Monday 23 July 2012

Blank

I blanked several times on Saturday during my first two performances of Angel. And when I think back on the day my mind goes blank again. Not because I have forgotten how the day went, but because my emotions are mixed - pride, relief, anger. excitement - and my usual response to any strong emotion is to bury it deep in my psyche. Emotions are essential on stage, but in real life they get in the way. They use up energy and make you think, do and say things that you later regret. Good emotions seldom last and bad emotions hurt; it's better to put them aside and focus on and enjoy the intellectual side of life.

Let me lay the pop psychology aside and turn to what actually happened on Saturday. The good news is that we all, actors, director and assistant turned up when expected. Performances started more or less on time and were completed without major disaster. The audiences for all six shows were small but appreciative. We made money and are on course to cover our costs. An agent saw me perform and told me he wants me on his books.

The bad news is that all the performances could have been better - and each of us performed less well in the second show than in the first.

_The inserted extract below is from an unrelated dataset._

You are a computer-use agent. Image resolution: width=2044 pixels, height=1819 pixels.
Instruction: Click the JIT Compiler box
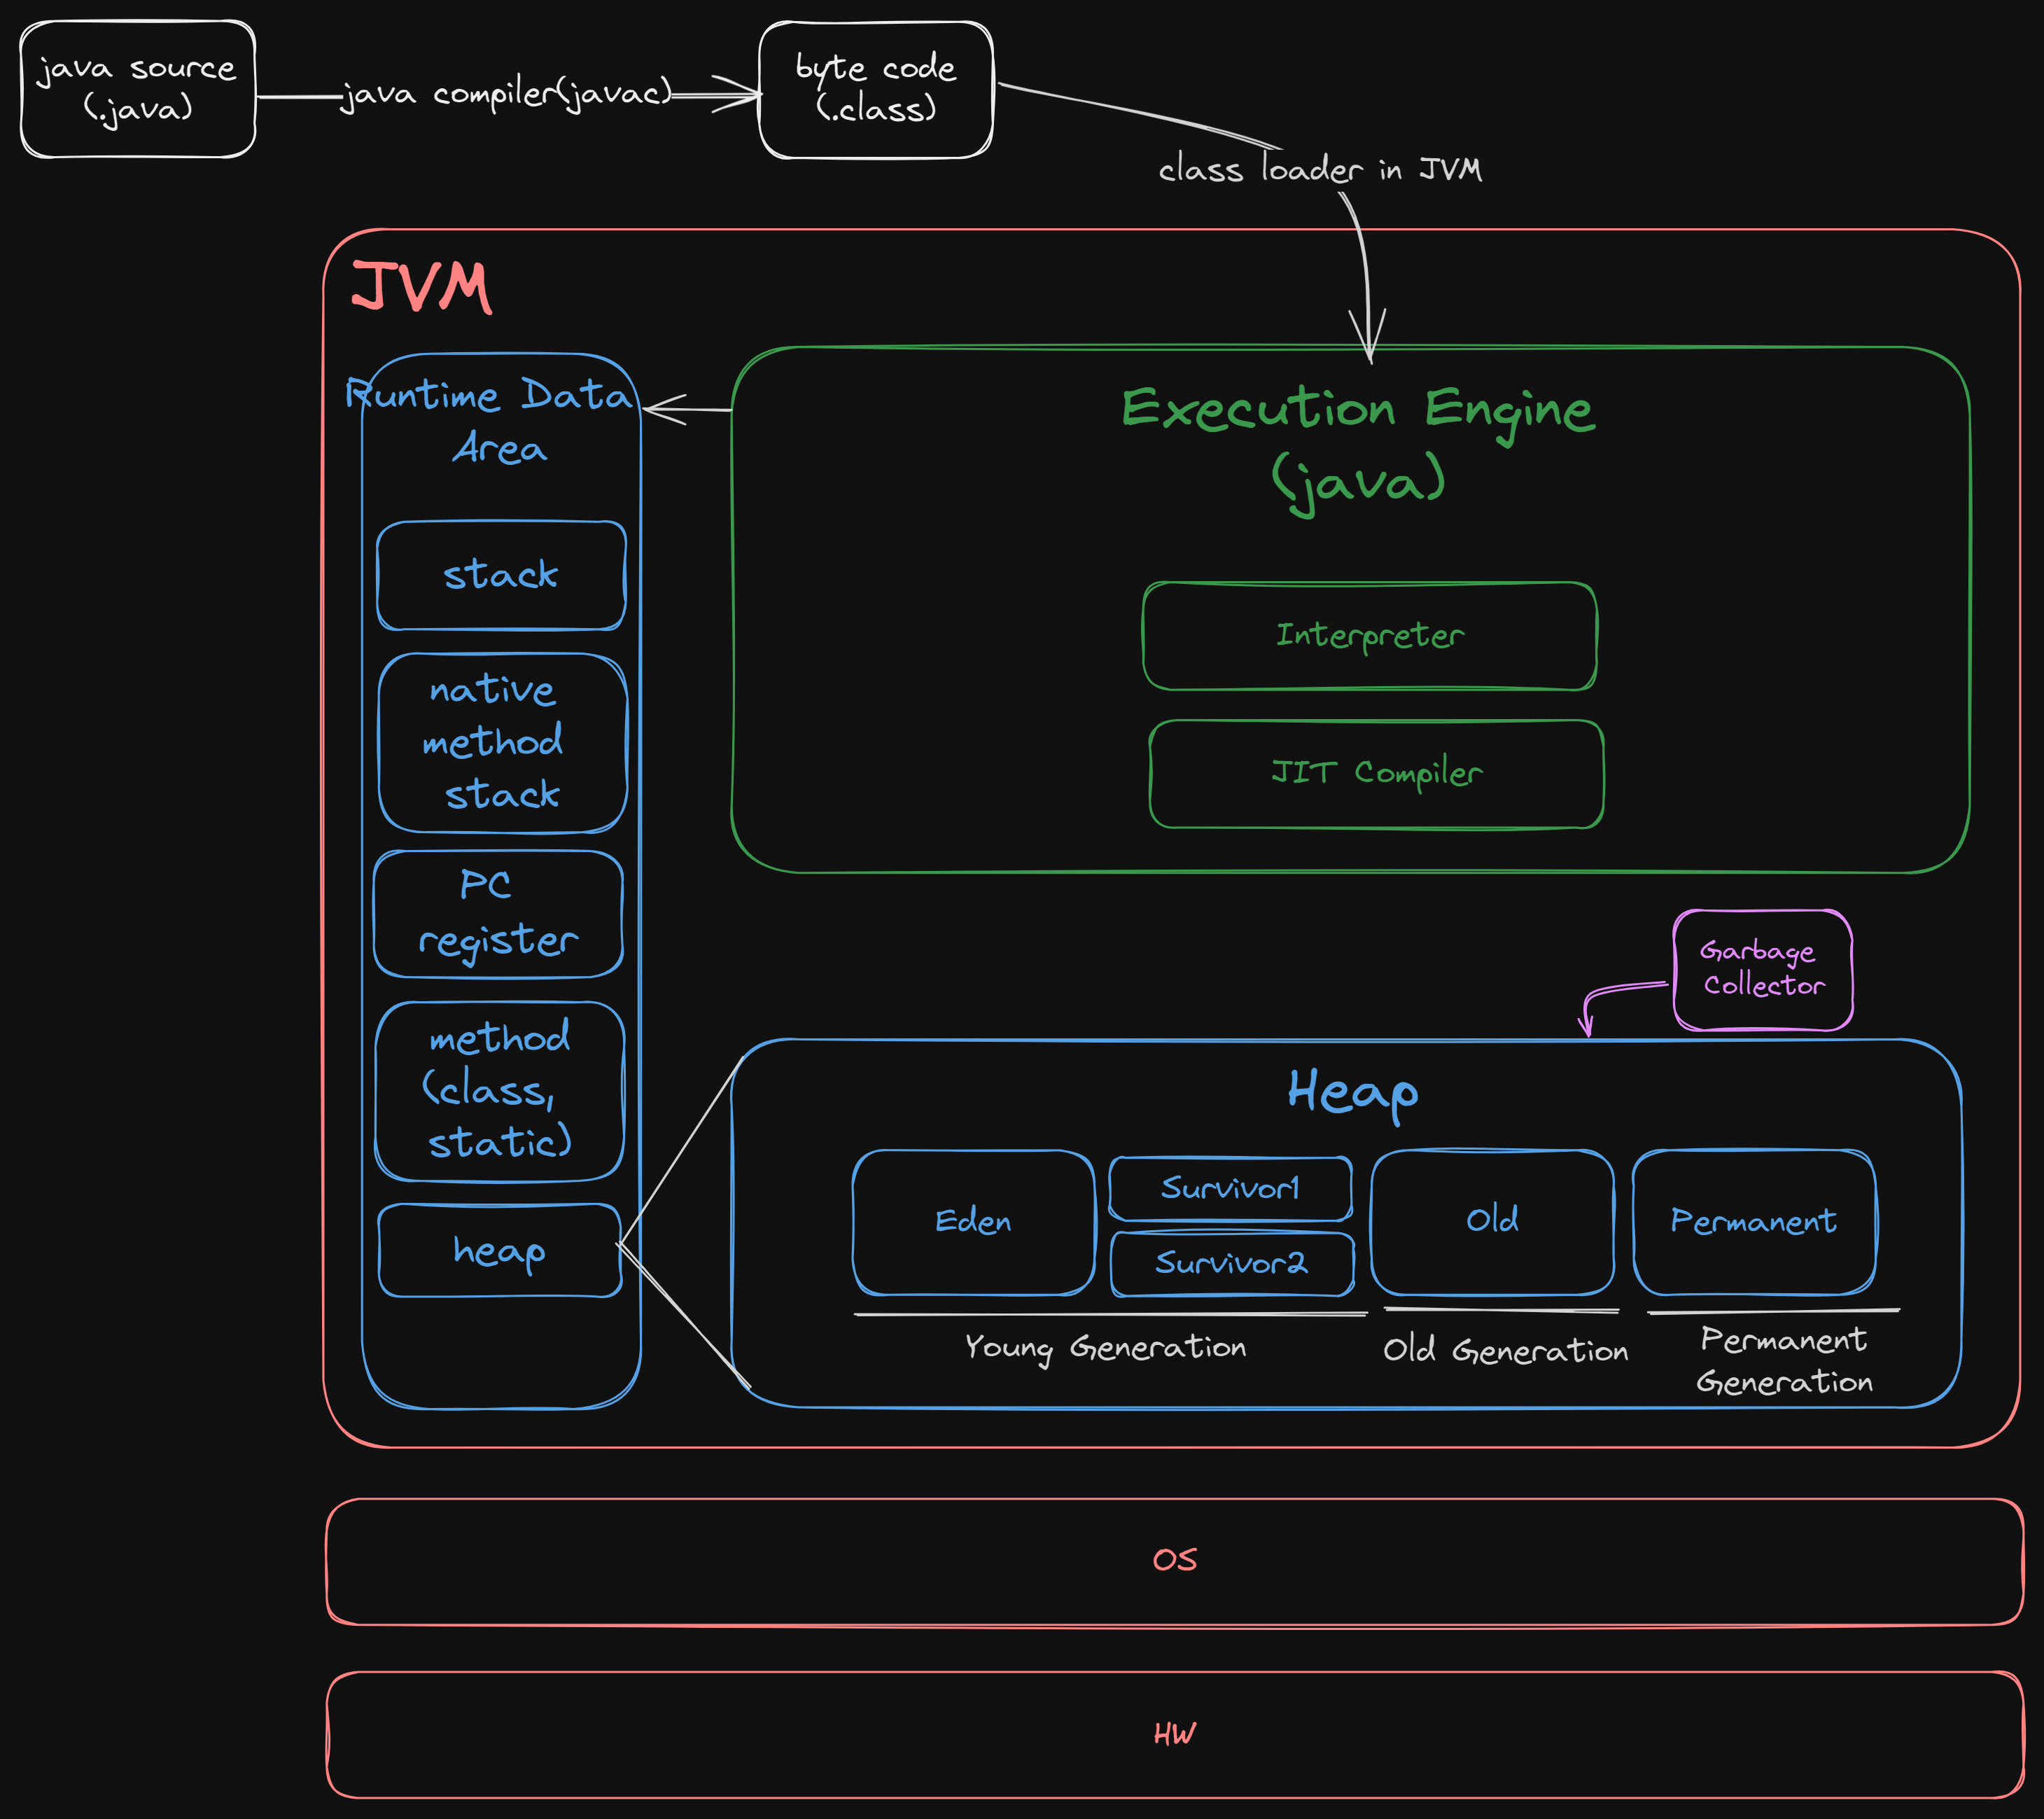[x=1375, y=773]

The silver lining is that each was aware of his own faults and  hyper-critical of his own performance. The saving grace is that the audiences on the whole liked us - and not just friends who would naturally be supportive.

I was actually pleased with my first performance - despite the fact that at one point I had to say "I'm terribly sorry, I've blanked" and wait for Emma to prompt me. Angel is a very intense work and I thought I balanced well the relief and the tension, the lighter and the darker moments. I felt the emotions more keenly than I ever had in rehearsal and I thought my expressions and movements clean and effective. After my bow, however, I managed to completely destroy the good impression I had given. Idiot that I am - my left leg is still sore after hours of my right foot kicking it - instead of going off stage at that moment, my mind blanked again and I switched into producer mode, shifting furniture around on set (that's Angel in the picture) while the audience sat wondering whether the show had finished. (My anger with myself returns as I write this...)

My second performance was a disaster. I had spent eleven hours in various modes - actor, tech, stage manager, front of house, friend, writer - and was tired and headachy. Just before curtain up Emma gave me the notes from my first appearance and went on and on and on with more comments than she had ever given after any rehearsal, giving me the impression that what I - and the audience I had talked to afterwards - had thought was a relative success, was a failure. I tried to take in what she was saying  but couldn't focused. Then, as I was waiting in the wings, front of house told me that the agents who were there to see me weren't in the audience and he couldn't find them, so, in the costume of a priest, I had to go and find them myself. My mood well and truly deflated, it was not surprising that the performance I then gave was flat, lifeless, slow and inappropriate. At the end I came off the stage and swore angrily at myself and the whole production. Again, there was a silver lining - the audience seemed to like it and the agent told me that if I could fulfil certain conditions, he would hire me immediately - but I know very well that my acting in those 40 minutes was close to appalling.

It was our own fault. By taking over the theatre for the day and putting on so many performances, we - particularly I, as producer, actor, front of house - had taken on too much, which meant that our core task of acting suffered.

Yet despite all the glitches I am convinced that we produced a series of one-man plays which are absorbing and deserve to be seen again. Barry Clarke is thoughtful and moving in Ben and Joe's and any criticism he and I might have of his performances on Saturday were minor and rightly unnoticed by the audience. Chris Annus recognises that A Sense of Loss requires more work to bring out the full extent of its subtle emotions. And I know from experience that I can move Angel from being a fair-to-good performance to one which truly grips the audience. This is not the end of these plays but the beginning.

Which means that now that I have had time to rest, my residual emotion is optimism. Bookings for next Saturday, our final performances, including Robin Holden in Los Feliz (who, I wrote earlier on this blog, is excellent) are looking good. We started not badly. I think we're going to do very well. Come see for yourselves.